The Managing Conflicts of Interest How-To Guide
The COI manual highlights 10 critical steps for improving COI policy, prevention, and management in public pharmaceutical decision-making committees. These steps are built upon four overarching principles of managing COIs: proportionality, transparency, accountability, and fairness.
The practical steps include strategies for policy and implementation as well as for prevention and management processes. The steps mark a starting point for evaluating what currently exists in a country and how to build on or develop COI policies and processes. From there, the manual offers steps on approaches for training, monitoring, and enforcement mechanisms and activities to raise awareness and encourage policy compliance. Lastly, the steps outline processes and procedures at the committee level to identify and prevent COI and respond when situations arise.
The session also highlighted the findings of another qualitative study on COI management and policies and practices in public pharmaceutical sectors in Southeast Asia. The report pulled data from 41 committees in 10 countries: Bangladesh, Bhutan, India, Indonesia, Maldives, Myanmar, Nepal, Sri Lanka, Thailand, and Timor-Leste. The study found that although there is strong awareness of COI and the committees have consistent disclosing requirements, there is little guidance on how to manage the disclosed information and little emphasis on prevention of COI, making the new manual even more relevant.
Examples from Countries
What do COI challenges look like in practice? As a member of the National Pharmaceutical Regulatory Agency in Malaysia, Nicholas Leow explains the challenges faced by the regulatory body: “Being the gatekeeper to products that are going to be registered in Malaysia, we do face quite a lot of pressures from parties with vested interests to get the products approved or at least get an expedited evaluation of the product.” Leow also noticed that on committees within hospitals and universities, pharmaceutical experts are more likely to approve grants and research that can either affect research funding or raise the status of the organization. To combat this, the agency now holds regular meetings to increase awareness around COI, involving both technical and organizational stakeholders, to ensure that there is a multi-tier effort in the decision-making process.

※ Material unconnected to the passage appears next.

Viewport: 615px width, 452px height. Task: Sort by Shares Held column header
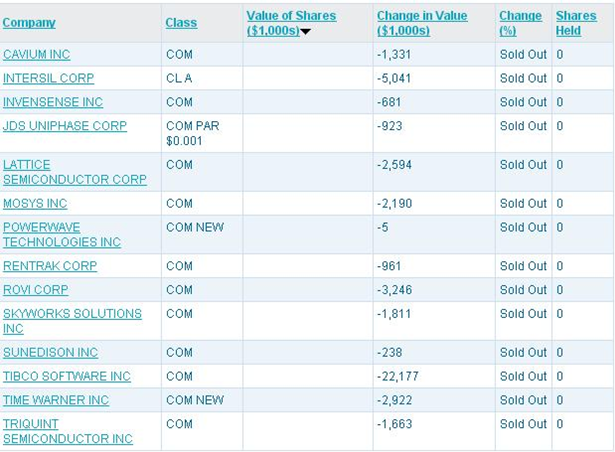(x=576, y=23)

In Uganda, the challenges stem from a competing labor market low in registered pharmaceutical professionals and saturated with pharmacies. Brian Sekayombya of Uganda’s National Drug Authority highlighted the techniques and processes to build a culture that is constantly working to prevent COI in the hiring process.

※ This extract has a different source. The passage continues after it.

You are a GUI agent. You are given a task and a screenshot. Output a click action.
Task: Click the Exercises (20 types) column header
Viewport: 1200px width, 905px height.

“Be on the constant lookout where the potential areas [of conflict of interest are],” said Sekayombya, while emphasizing the need to recognize natural human behaviors embedded within the culture.
The groundwork for managing COI in pharmaceutical committees marks the first step for countries to move toward stronger pharmaceutical systems. e-Learning materials are currently being developed by MTaPS to support the manual, with additional research to be conducted and continuous elaboration of the manual as more evidence is gathered.